Before people get too excited, I should emphasise that it did rubber-stamp all of the proposals brought forward by the Board of Directors. The accounts and budget were approved, as were the various changes to Jinja Honchō’s rules. Quite a bit of this covered responses to COVID-19, and the proposals appear sensible to me, so it looks as though the councillors generally agreed.
However, there was a lot more debate and discussion than has been the norm in the past. This caused practical problems; the meeting was being held in a hotel in Kyoto, rather than in the normal hall at Jinja Honchō because of concerns about the infection rate in Tokyo, which meant that the meeting had an inflexible finishing time — and it ran out of time before the agenda was completed. (There were supposed to be four statements by individual councillors at the end, which is normal, but they had to be cancelled — the texts were distributed by post later.)
The meeting started entirely conventionally, and two reports on Jinja Honchō’s activities were accepted by the council. Things started to change a bit in the questions, because Revd Sano raised two critical points.
First, he claimed that the distribution of the special offerings from Jinja Honchō to mark the performance of the Daijōsai had not been done properly. I mentioned this in an earlier blog post. Revd Sano’s point was essentially the one I made there: practicality had been allowed to override symbolism, or, as he put it, the ecclesiology of Shinto was not a living part of their procedures.
His second question was about the number of jinja that had left Jinja Honchō in the last year. Last year’s number was, it seems, higher than normal (this number would appear not to be public…), and Revd Sano wanted to know whether there was a reason for this, or any trend. The reply was that the timing of a jinja leaving Jinja Honchō depended on when that jinja carried out the necessary legal procedures, so there are occasional concentrations in the numbers. In addition, if a chief priest with multiple jinja takes their main jinja (honmusha) out of Jinja Honchō, they also take all their secondary jinja (kenmusha) out. If that priest happens to be responsible for a lot of jinja, the numbers go up.
While the official reply sounds rather unsatisfying, my knowledge of statistics suggests that it could well be the only possible reply. Numbers of random events do fluctuate in strange ways, so that it might look as though you have a high number that needs an explanation when you really don’t. These numbers can look really high; as I have mentioned in an earlier post, the fact that a group of 25 people is made up of 17 men and 8 women is not a sign of bias against women, because there is a one in eight chance of that split happening one way or the other if you choose each member from a pair of one man and one woman by tossing a fair coin. Sometimes, “random fluctuations” really are the reason.

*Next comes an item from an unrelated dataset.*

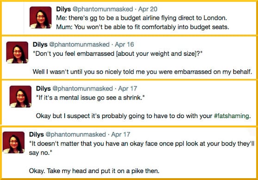Click the budget airline tweet text
The height and width of the screenshot is (180, 258).
click(142, 22)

Of course, sometimes they are not. It would probably be useful for someone with a basic grasp of statistics to take a look at the numbers to see whether there is a trend, but I’m not sure that statistical analysis is Jinja Honchō’s strong suit.
And, as my report, like the meeting itself, is about to overrun, I will split it, and continue in the next blog post.
It was plenty interesting.
I only recently learned about how one priest might be responsible for many jinja from another one of your blog posts, but I didn’t realized how important that fact might be
I’m glad it was interesting. The less mystical and spiritual aspects of Shinto are still very important, both to priests and to the way it fits into wider Japanese society. Thanks for the comments!